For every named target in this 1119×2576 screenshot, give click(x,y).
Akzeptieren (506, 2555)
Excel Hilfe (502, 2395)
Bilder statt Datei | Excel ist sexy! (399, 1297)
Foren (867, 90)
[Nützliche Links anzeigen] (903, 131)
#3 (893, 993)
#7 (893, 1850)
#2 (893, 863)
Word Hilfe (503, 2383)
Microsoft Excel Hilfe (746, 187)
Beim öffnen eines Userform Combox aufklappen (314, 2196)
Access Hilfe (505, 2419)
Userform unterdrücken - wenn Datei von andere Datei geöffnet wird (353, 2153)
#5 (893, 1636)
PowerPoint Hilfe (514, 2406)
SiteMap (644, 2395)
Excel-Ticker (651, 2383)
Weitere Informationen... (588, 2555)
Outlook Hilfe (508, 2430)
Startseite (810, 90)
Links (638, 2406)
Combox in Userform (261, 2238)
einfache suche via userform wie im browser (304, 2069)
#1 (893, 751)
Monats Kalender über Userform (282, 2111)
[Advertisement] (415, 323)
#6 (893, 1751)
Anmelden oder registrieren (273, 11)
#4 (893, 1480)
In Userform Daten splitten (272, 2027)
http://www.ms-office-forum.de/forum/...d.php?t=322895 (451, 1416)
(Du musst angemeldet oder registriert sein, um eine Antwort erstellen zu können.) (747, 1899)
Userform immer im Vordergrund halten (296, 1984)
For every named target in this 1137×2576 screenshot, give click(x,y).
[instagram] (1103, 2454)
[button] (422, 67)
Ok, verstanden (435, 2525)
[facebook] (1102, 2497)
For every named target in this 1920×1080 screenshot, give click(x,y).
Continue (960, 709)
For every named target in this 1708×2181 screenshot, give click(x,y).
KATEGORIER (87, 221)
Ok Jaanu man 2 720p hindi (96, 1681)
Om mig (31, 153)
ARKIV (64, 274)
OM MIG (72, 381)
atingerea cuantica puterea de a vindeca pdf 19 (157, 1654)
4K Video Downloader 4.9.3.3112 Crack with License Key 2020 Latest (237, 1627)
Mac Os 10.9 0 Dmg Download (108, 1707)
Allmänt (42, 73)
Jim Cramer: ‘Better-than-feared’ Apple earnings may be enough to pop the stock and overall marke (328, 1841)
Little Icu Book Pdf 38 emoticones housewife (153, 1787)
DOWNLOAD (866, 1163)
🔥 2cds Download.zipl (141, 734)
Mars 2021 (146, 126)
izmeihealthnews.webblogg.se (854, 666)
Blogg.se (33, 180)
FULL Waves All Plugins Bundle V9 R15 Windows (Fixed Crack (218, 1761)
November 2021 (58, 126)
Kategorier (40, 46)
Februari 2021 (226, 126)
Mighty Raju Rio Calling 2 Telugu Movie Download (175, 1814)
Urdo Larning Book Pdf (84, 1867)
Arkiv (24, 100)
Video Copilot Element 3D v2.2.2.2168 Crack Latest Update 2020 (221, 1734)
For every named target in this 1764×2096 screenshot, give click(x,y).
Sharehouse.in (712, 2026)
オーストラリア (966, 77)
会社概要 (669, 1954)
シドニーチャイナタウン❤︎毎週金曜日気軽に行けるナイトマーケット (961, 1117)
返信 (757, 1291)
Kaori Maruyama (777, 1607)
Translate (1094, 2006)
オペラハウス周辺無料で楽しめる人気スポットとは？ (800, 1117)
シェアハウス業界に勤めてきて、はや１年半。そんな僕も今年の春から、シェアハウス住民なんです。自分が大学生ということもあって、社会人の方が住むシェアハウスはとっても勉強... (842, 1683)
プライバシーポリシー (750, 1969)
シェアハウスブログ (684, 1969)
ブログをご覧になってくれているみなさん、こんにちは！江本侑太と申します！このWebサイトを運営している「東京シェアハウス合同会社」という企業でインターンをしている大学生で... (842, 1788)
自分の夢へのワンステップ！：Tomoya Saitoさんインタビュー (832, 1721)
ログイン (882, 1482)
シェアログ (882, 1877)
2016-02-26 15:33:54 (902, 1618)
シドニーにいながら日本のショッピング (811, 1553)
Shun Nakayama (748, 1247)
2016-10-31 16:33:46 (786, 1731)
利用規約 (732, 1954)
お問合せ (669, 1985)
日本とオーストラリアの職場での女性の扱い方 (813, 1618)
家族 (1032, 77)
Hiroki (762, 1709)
* * * * * * * * *
- _What you have to do_
Retype all the records above without changing a word.

- _Answer area_
For every named target in this 1119×2576 screenshot, give click(x,y).
Akzeptieren (506, 2555)
Excel Hilfe (502, 2395)
Bilder statt Datei | Excel ist sexy! (399, 1297)
Foren (867, 90)
[Nützliche Links anzeigen] (903, 131)
#3 (893, 993)
#7 (893, 1850)
#2 (893, 863)
Word Hilfe (503, 2383)
Microsoft Excel Hilfe (746, 187)
Beim öffnen eines Userform Combox aufklappen (314, 2196)
Access Hilfe (505, 2419)
Userform unterdrücken - wenn Datei von andere Datei geöffnet wird (353, 2153)
#5 (893, 1636)
PowerPoint Hilfe (514, 2406)
SiteMap (644, 2395)
Excel-Ticker (651, 2383)
Weitere Informationen... (588, 2555)
Outlook Hilfe (508, 2430)
Startseite (810, 90)
Links (638, 2406)
Combox in Userform (261, 2238)
einfache suche via userform wie im browser (304, 2069)
#1 (893, 751)
Monats Kalender über Userform (282, 2111)
[Advertisement] (415, 323)
#6 (893, 1751)
Anmelden oder registrieren (273, 11)
#4 (893, 1480)
In Userform Daten splitten (272, 2027)
http://www.ms-office-forum.de/forum/...d.php?t=322895 (451, 1416)
(Du musst angemeldet oder registriert sein, um eine Antwort erstellen zu können.) (747, 1899)
Userform immer im Vordergrund halten (296, 1984)
For every named target in this 1137×2576 screenshot, give click(x,y).
[instagram] (1103, 2454)
[button] (422, 67)
Ok, verstanden (435, 2525)
[facebook] (1102, 2497)
For every named target in this 1920×1080 screenshot, give click(x,y).
Continue (960, 709)
For every named target in this 1708×2181 screenshot, give click(x,y).
KATEGORIER (87, 221)
Ok Jaanu man 2 720p hindi (96, 1681)
Om mig (31, 153)
ARKIV (64, 274)
OM MIG (72, 381)
atingerea cuantica puterea de a vindeca pdf 19 (157, 1654)
4K Video Downloader 4.9.3.3112 Crack with License Key 2020 Latest (237, 1627)
Mac Os 10.9 0 Dmg Download (108, 1707)
Allmänt (42, 73)
Jim Cramer: ‘Better-than-feared’ Apple earnings may be enough to pop the stock and overall marke (328, 1841)
Little Icu Book Pdf 38 emoticones housewife (153, 1787)
DOWNLOAD (866, 1163)
🔥 2cds Download.zipl (141, 734)
Mars 2021 (146, 126)
izmeihealthnews.webblogg.se (854, 666)
Blogg.se (33, 180)
FULL Waves All Plugins Bundle V9 R15 Windows (Fixed Crack (218, 1761)
November 2021 (58, 126)
Kategorier (40, 46)
Februari 2021 (226, 126)
Mighty Raju Rio Calling 2 Telugu Movie Download (175, 1814)
Urdo Larning Book Pdf (84, 1867)
Arkiv (24, 100)
Video Copilot Element 3D v2.2.2.2168 Crack Latest Update 2020 (221, 1734)
For every named target in this 1764×2096 screenshot, give click(x,y).
Sharehouse.in (712, 2026)
オーストラリア (966, 77)
会社概要 (669, 1954)
シドニーチャイナタウン❤︎毎週金曜日気軽に行けるナイトマーケット (961, 1117)
返信 (757, 1291)
Kaori Maruyama (777, 1607)
Translate (1094, 2006)
オペラハウス周辺無料で楽しめる人気スポットとは？ (800, 1117)
シェアハウス業界に勤めてきて、はや１年半。そんな僕も今年の春から、シェアハウス住民なんです。自分が大学生ということもあって、社会人の方が住むシェアハウスはとっても勉強... (842, 1683)
プライバシーポリシー (750, 1969)
シェアハウスブログ (684, 1969)
ブログをご覧になってくれているみなさん、こんにちは！江本侑太と申します！このWebサイトを運営している「東京シェアハウス合同会社」という企業でインターンをしている大学生で... (842, 1788)
自分の夢へのワンステップ！：Tomoya Saitoさんインタビュー (832, 1721)
ログイン (882, 1482)
シェアログ (882, 1877)
2016-02-26 15:33:54 (902, 1618)
シドニーにいながら日本のショッピング (811, 1553)
Shun Nakayama (748, 1247)
2016-10-31 16:33:46 (786, 1731)
利用規約 (732, 1954)
お問合せ (669, 1985)
日本とオーストラリアの職場での女性の扱い方 (813, 1618)
家族 (1032, 77)
Hiroki (762, 1709)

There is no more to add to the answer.